Render the part of the listing that opens with the line containing "Click the New Chrome available update button" and runs through the end of the listing as a JSON list of strings, one string per line, including both ends and leaving out blank lines. Omit the pictures from the answer.

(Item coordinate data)
## Start

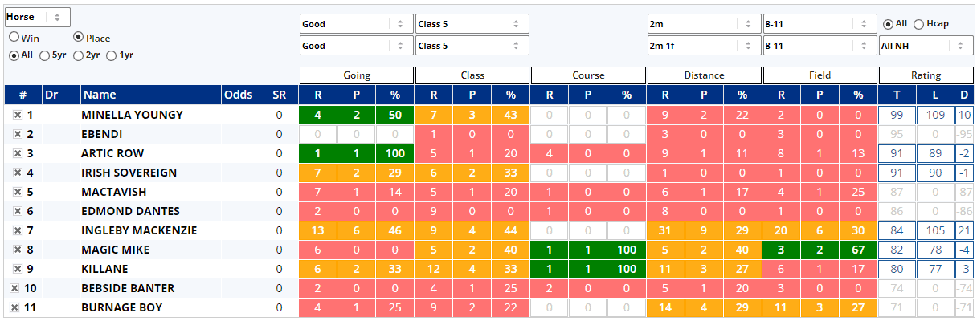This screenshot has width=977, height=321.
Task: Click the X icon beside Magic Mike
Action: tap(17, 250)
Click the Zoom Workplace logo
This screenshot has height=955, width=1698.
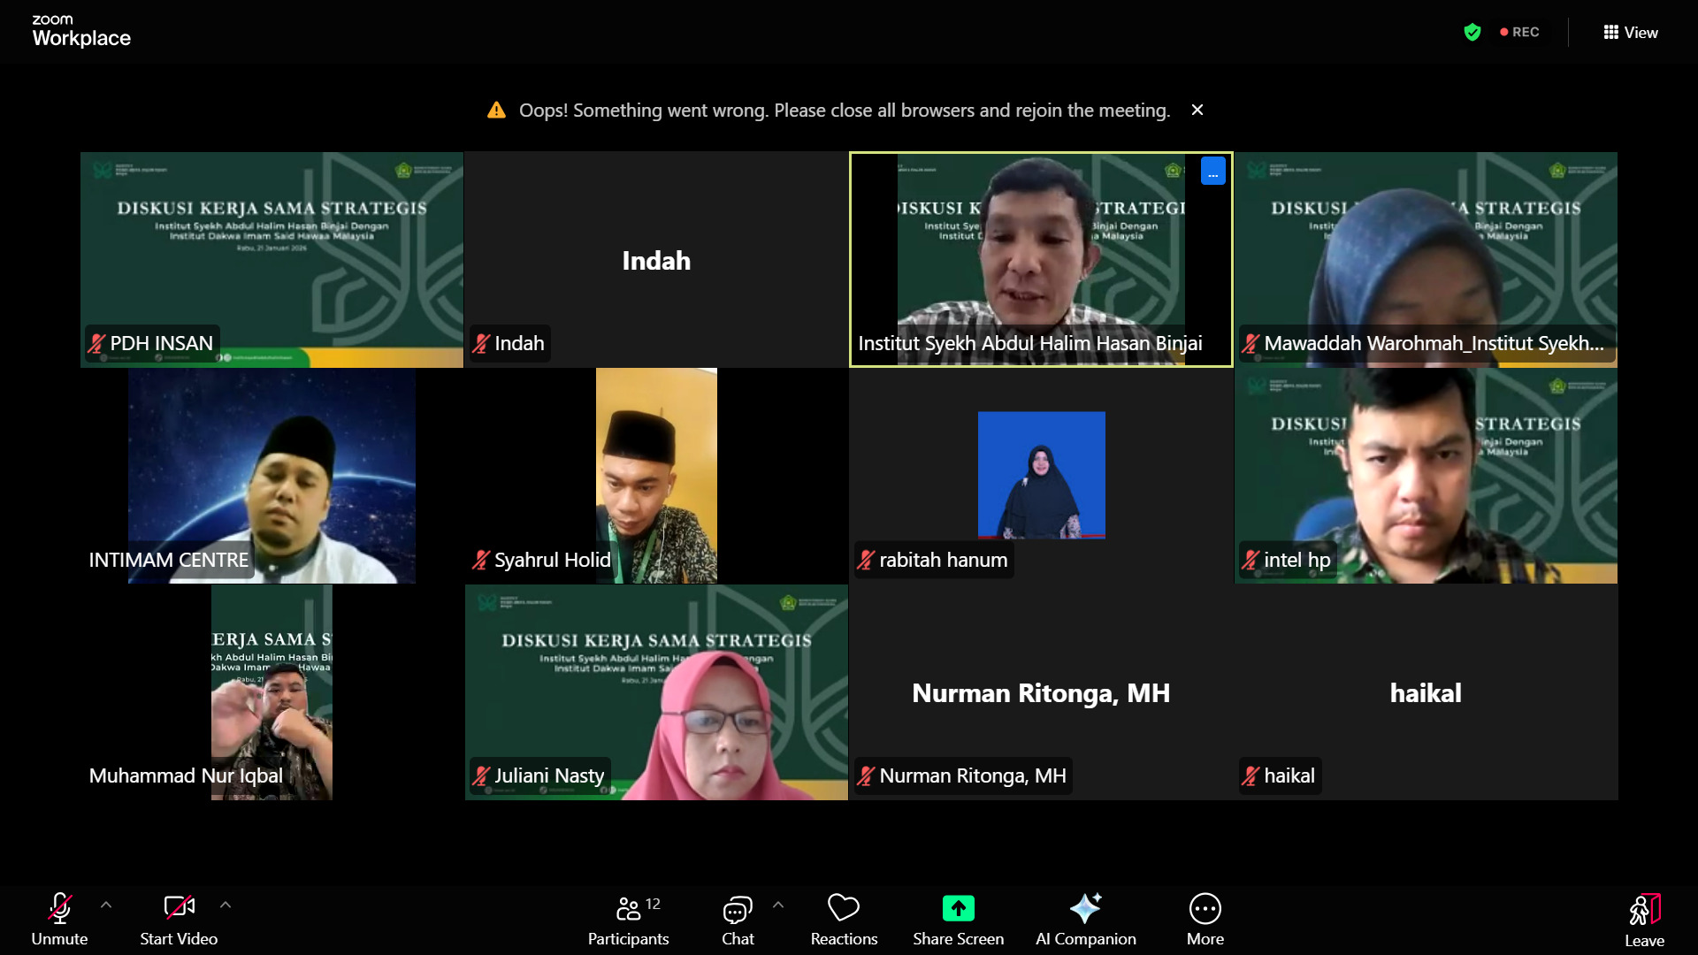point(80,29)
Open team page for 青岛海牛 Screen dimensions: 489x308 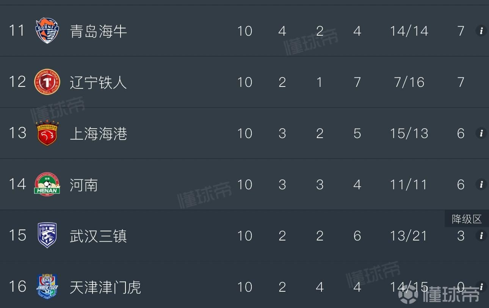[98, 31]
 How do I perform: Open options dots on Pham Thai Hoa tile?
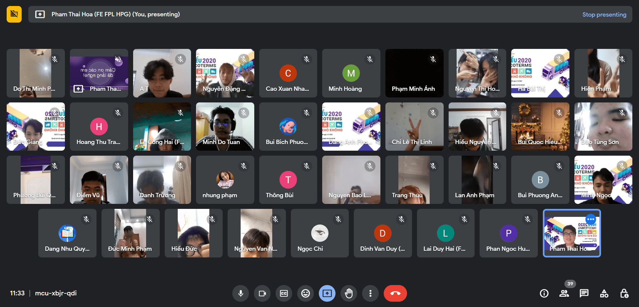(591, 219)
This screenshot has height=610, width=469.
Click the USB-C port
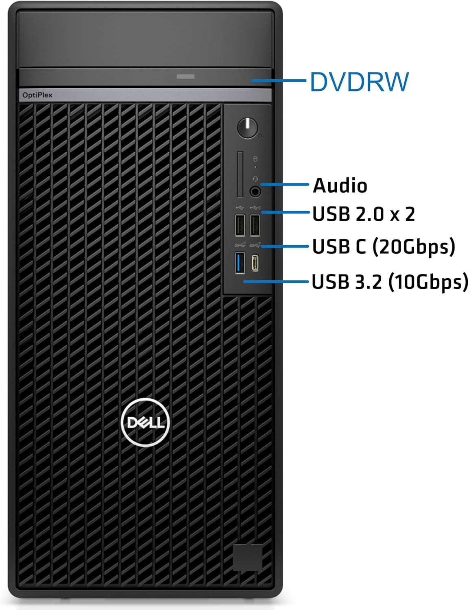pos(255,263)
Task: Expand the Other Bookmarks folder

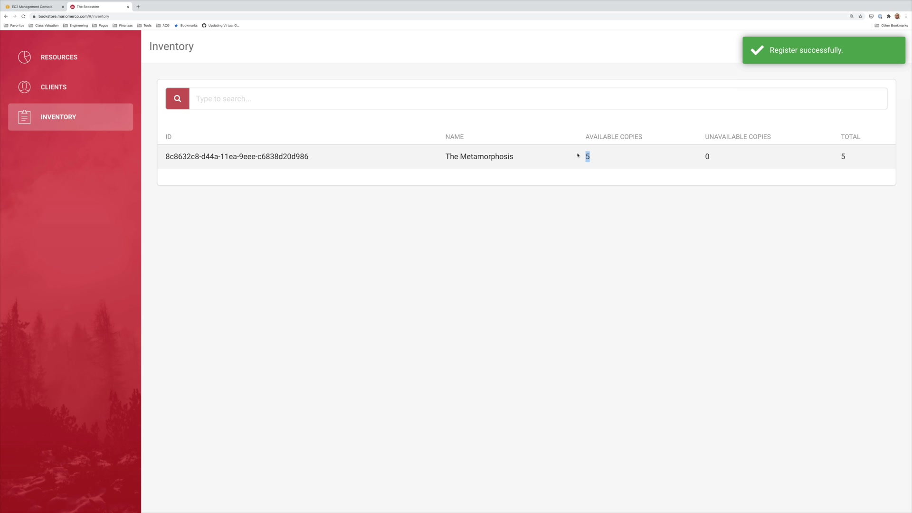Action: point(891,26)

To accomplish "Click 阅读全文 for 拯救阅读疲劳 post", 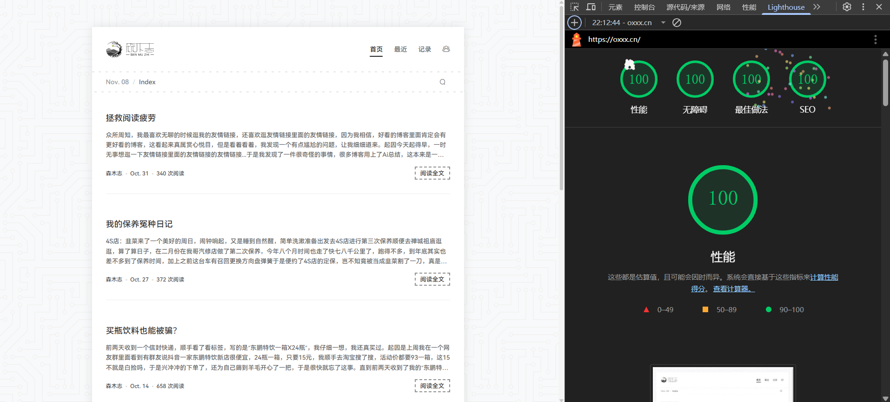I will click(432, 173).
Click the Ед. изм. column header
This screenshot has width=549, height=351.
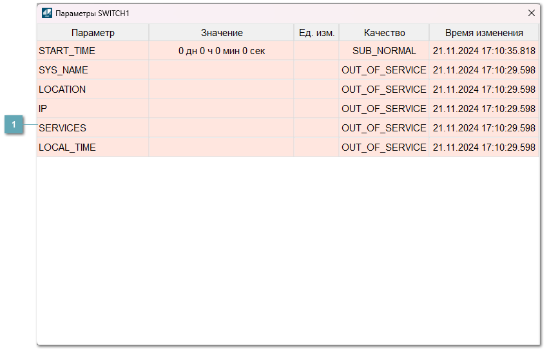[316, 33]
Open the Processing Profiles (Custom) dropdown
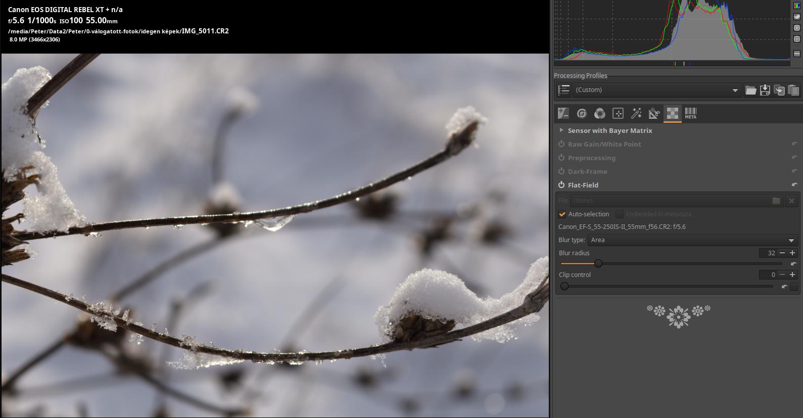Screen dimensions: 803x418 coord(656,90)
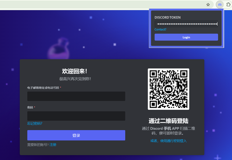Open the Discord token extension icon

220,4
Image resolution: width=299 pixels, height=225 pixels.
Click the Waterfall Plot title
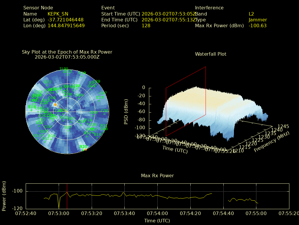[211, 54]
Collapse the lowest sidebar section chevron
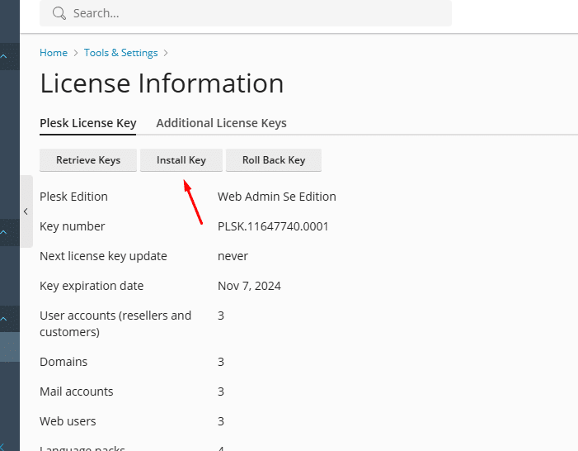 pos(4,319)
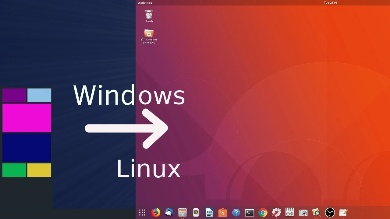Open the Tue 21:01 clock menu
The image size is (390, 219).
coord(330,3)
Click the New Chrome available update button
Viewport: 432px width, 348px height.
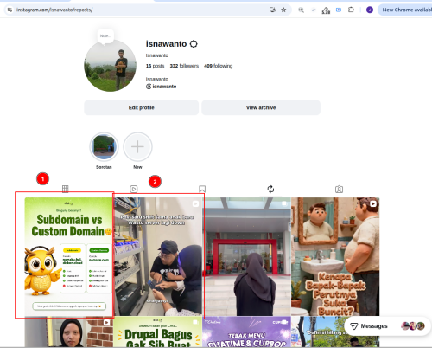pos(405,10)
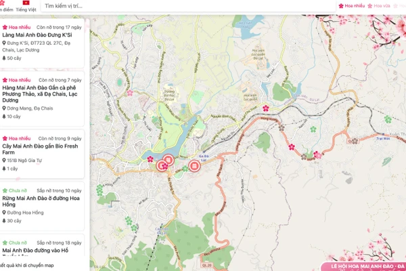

## End

Final result
[
  "Click the New Chrome available update button",
  "Viewport: 432px width, 348px height.",
  "pos(405,10)"
]